◆ **Task requirements**: Repeat the records below word for word, beginning at the line that contains "1316x900 pixels. How" and stopping after the line that contains "Action: click(x=653, y=27)". Leave the pictures out.

━━ Material shown

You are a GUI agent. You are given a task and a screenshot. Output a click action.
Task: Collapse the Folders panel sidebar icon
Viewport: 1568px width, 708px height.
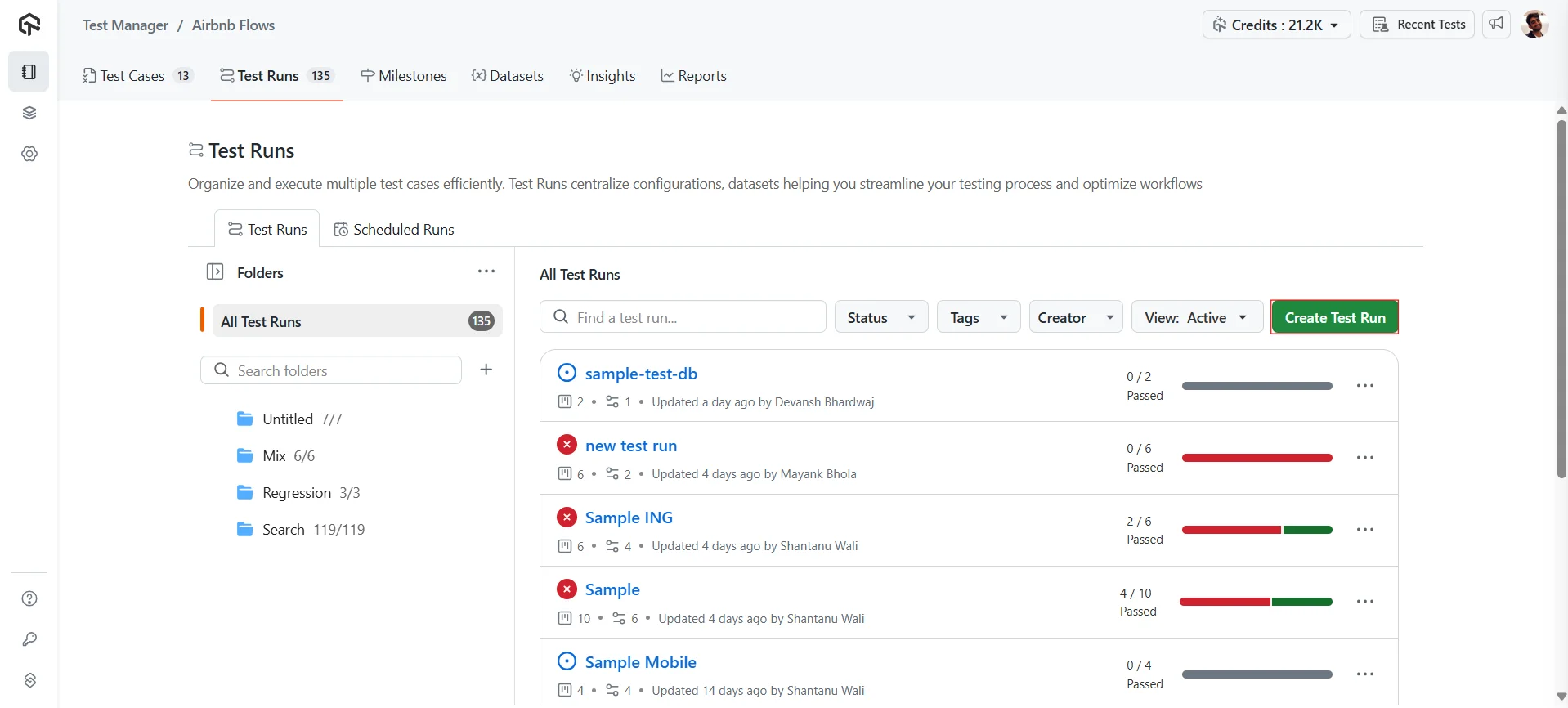coord(215,272)
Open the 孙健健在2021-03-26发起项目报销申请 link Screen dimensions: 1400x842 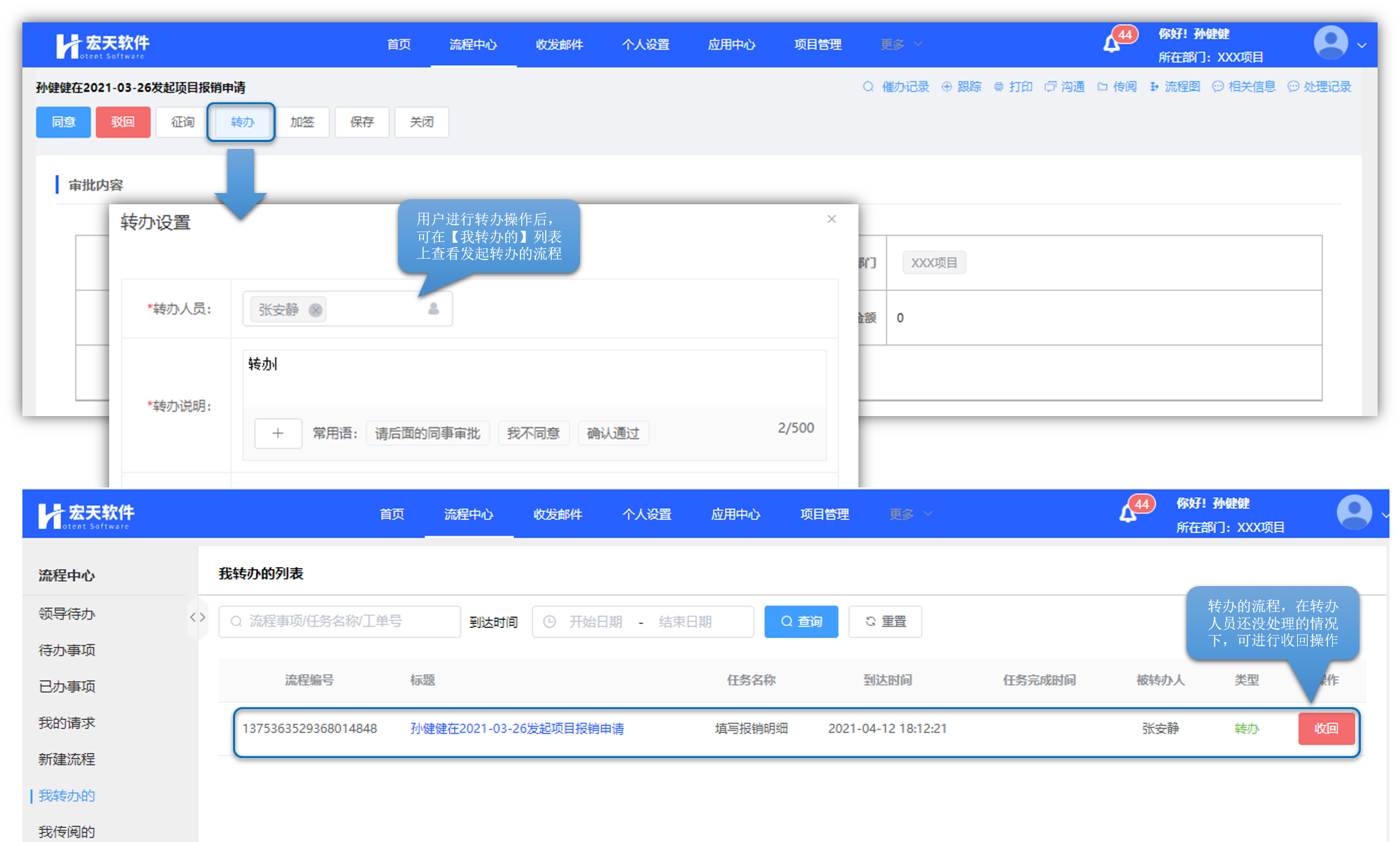[x=516, y=729]
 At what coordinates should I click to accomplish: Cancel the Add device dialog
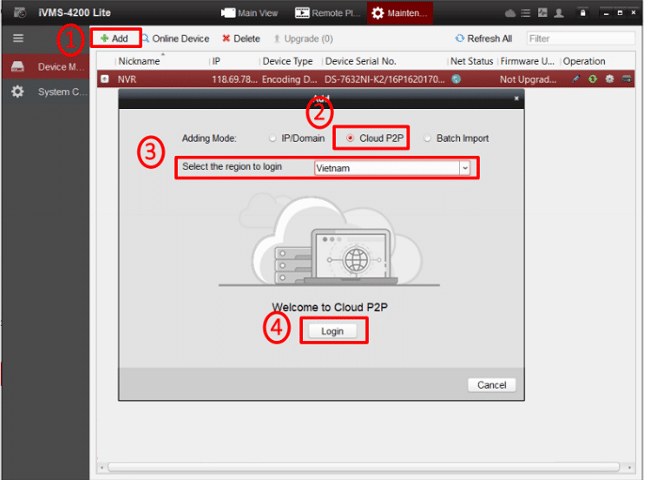pos(492,385)
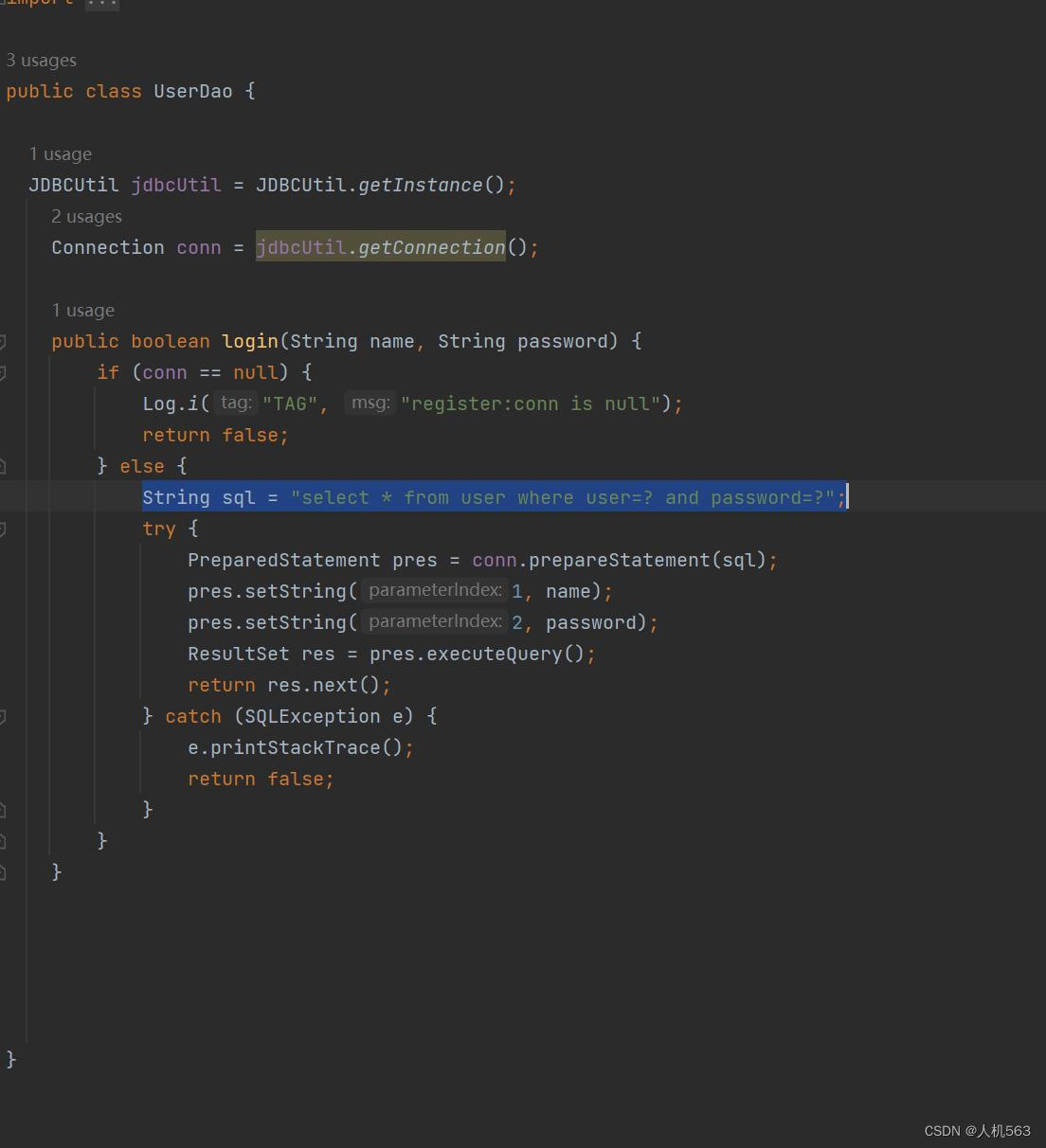This screenshot has width=1046, height=1148.
Task: Open "2 usages" above the conn field
Action: pos(86,216)
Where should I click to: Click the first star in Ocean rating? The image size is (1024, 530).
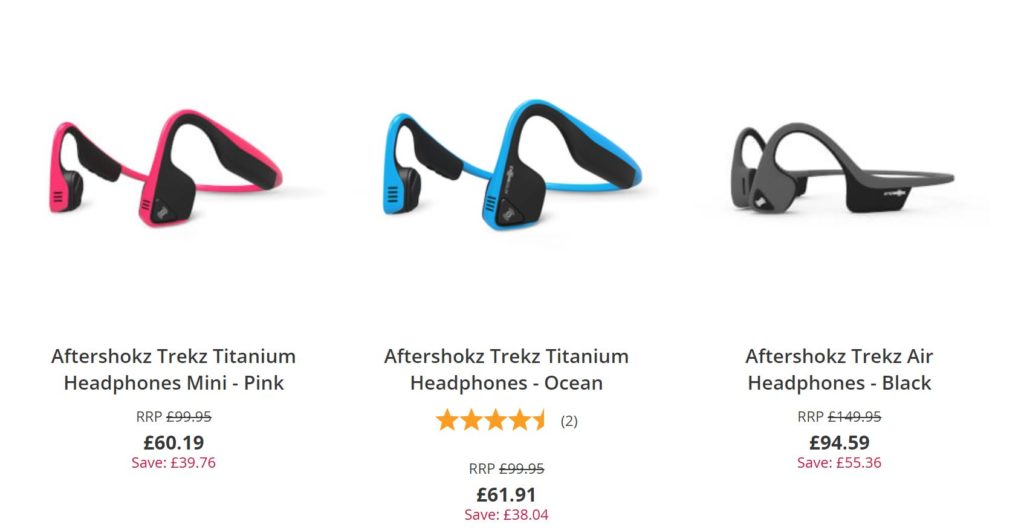(447, 420)
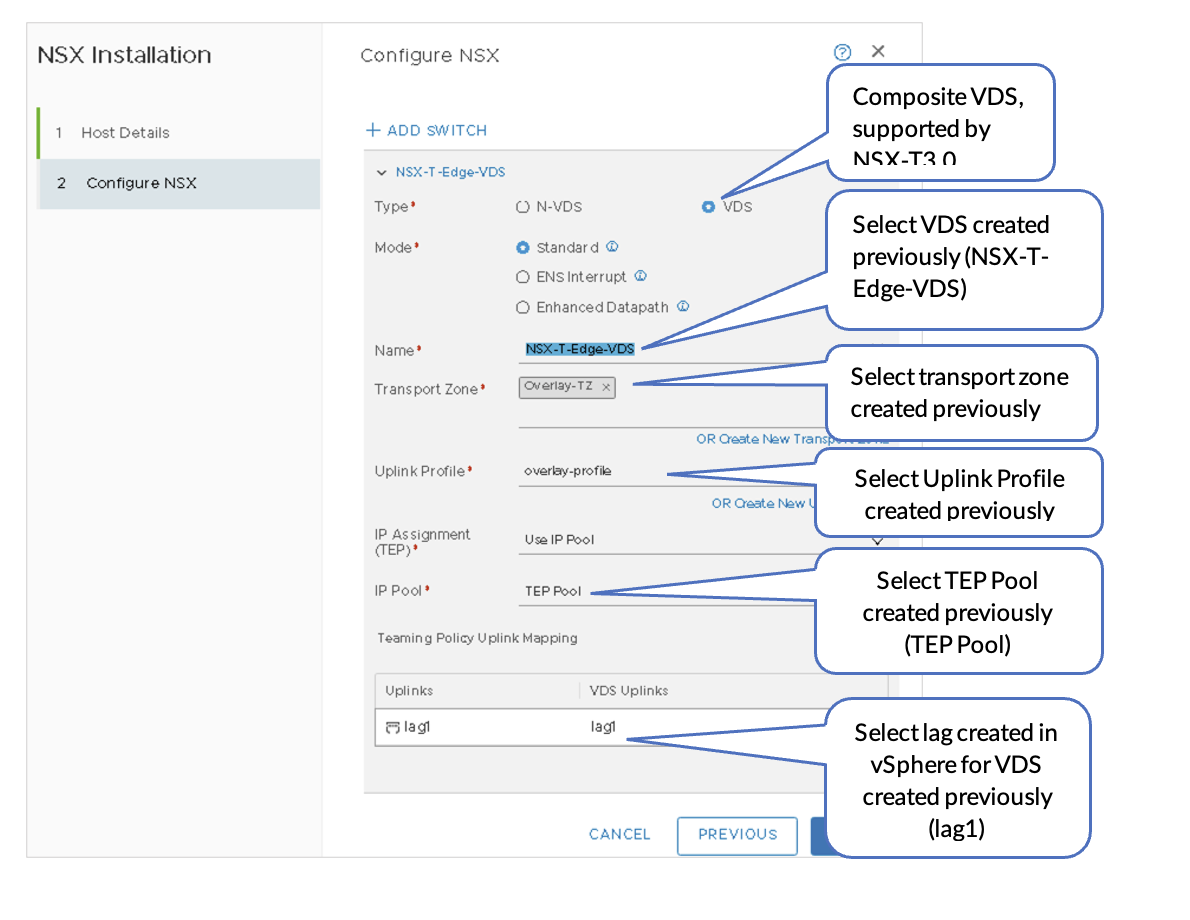Go to step 1 Host Details
This screenshot has height=920, width=1190.
coord(125,132)
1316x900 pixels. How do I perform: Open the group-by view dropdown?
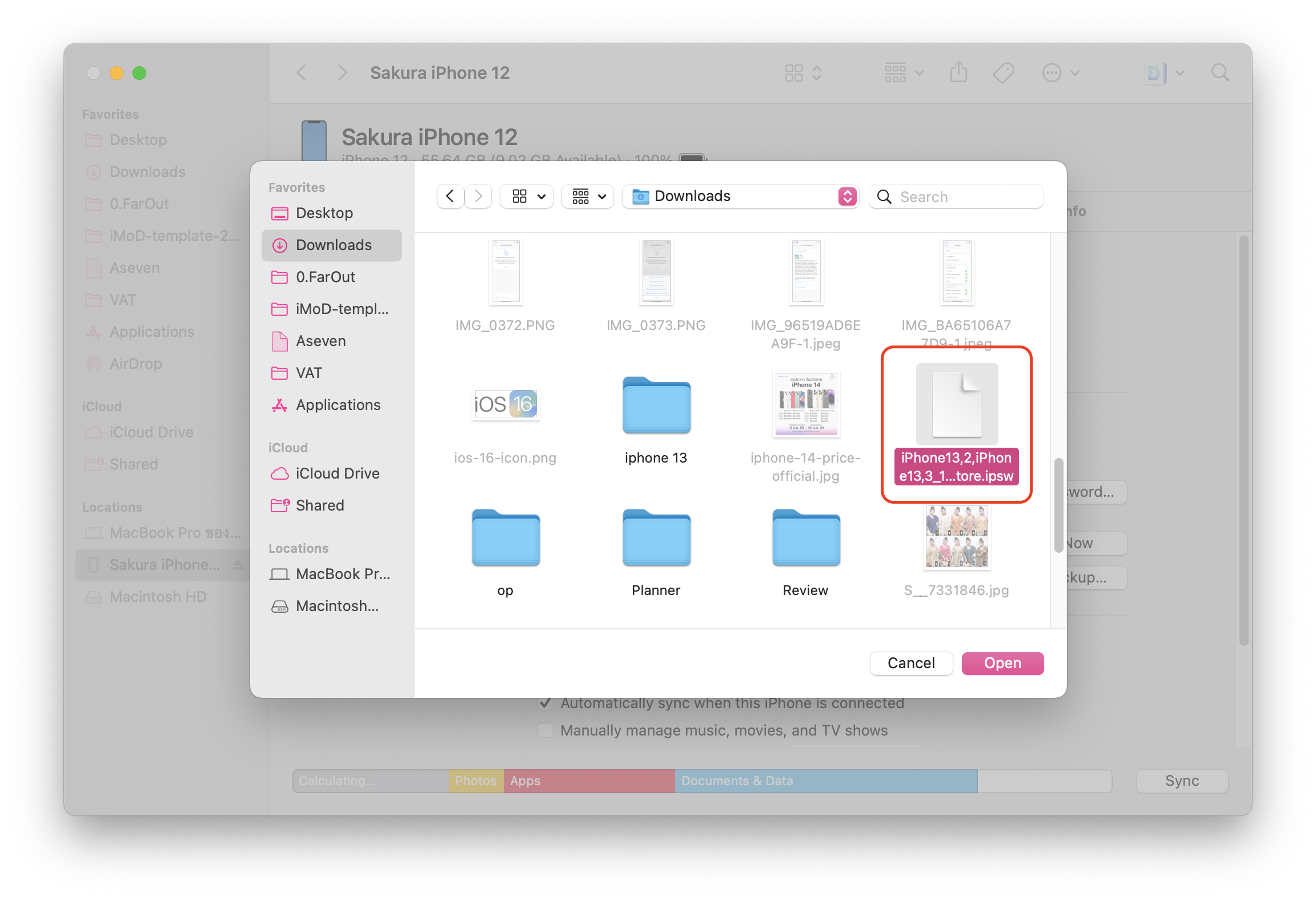point(588,196)
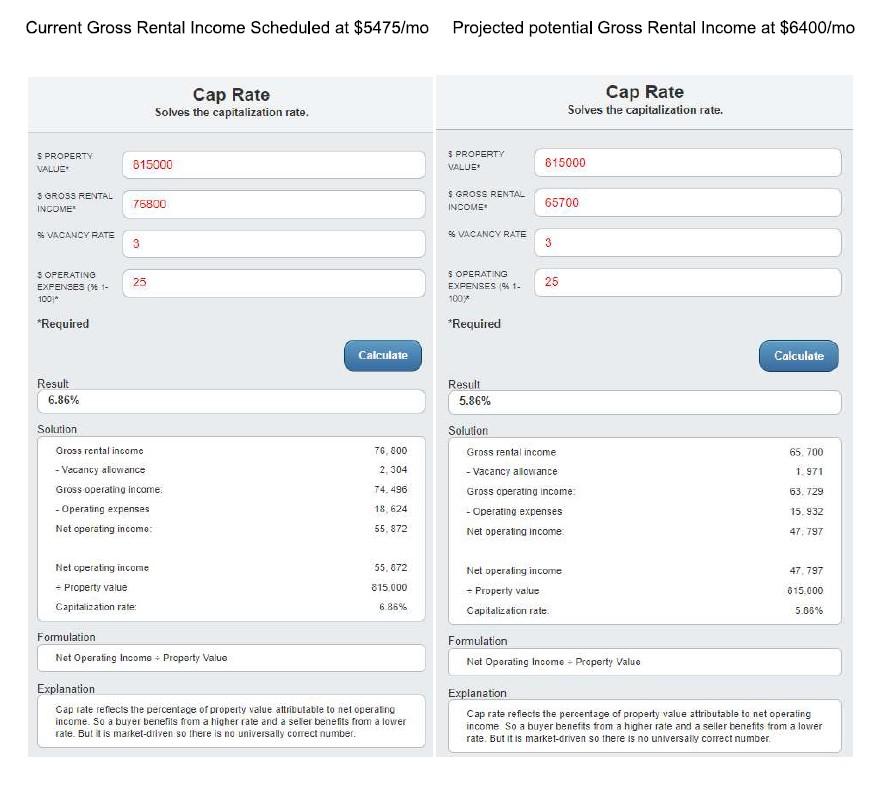The image size is (882, 793).
Task: Click the Projected potential Gross Rental Income title
Action: click(x=653, y=27)
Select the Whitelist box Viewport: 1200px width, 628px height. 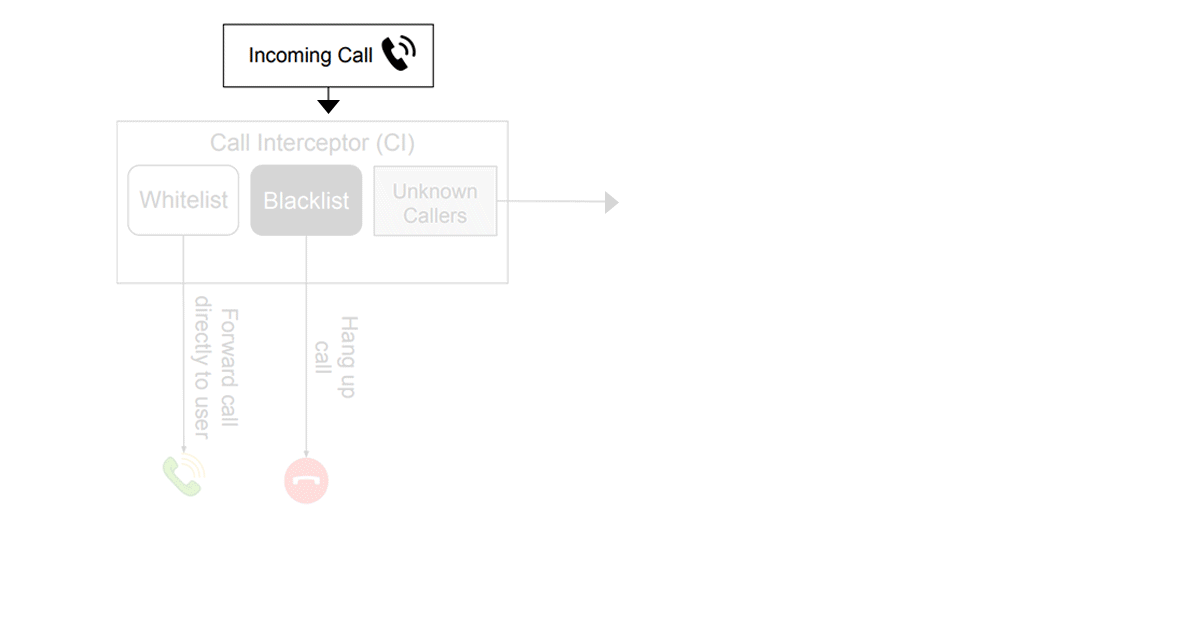184,200
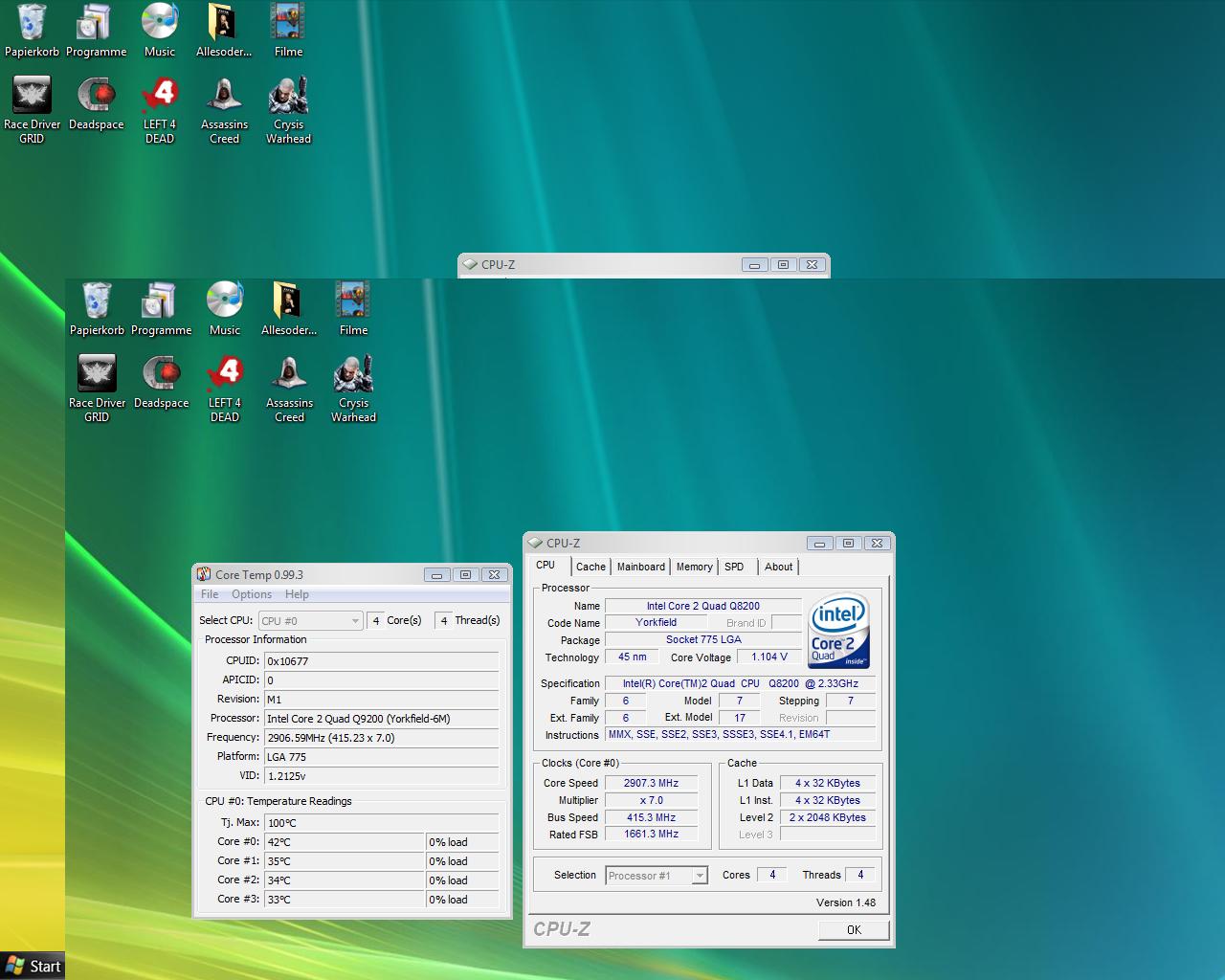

━━━━

◆ **In response**:
1316x900 pixels. How do I perform: Open the group-by view dropdown?
point(588,196)
The image size is (882, 793).
Task: Click the Projected potential Gross Rental Income title
Action: click(x=653, y=27)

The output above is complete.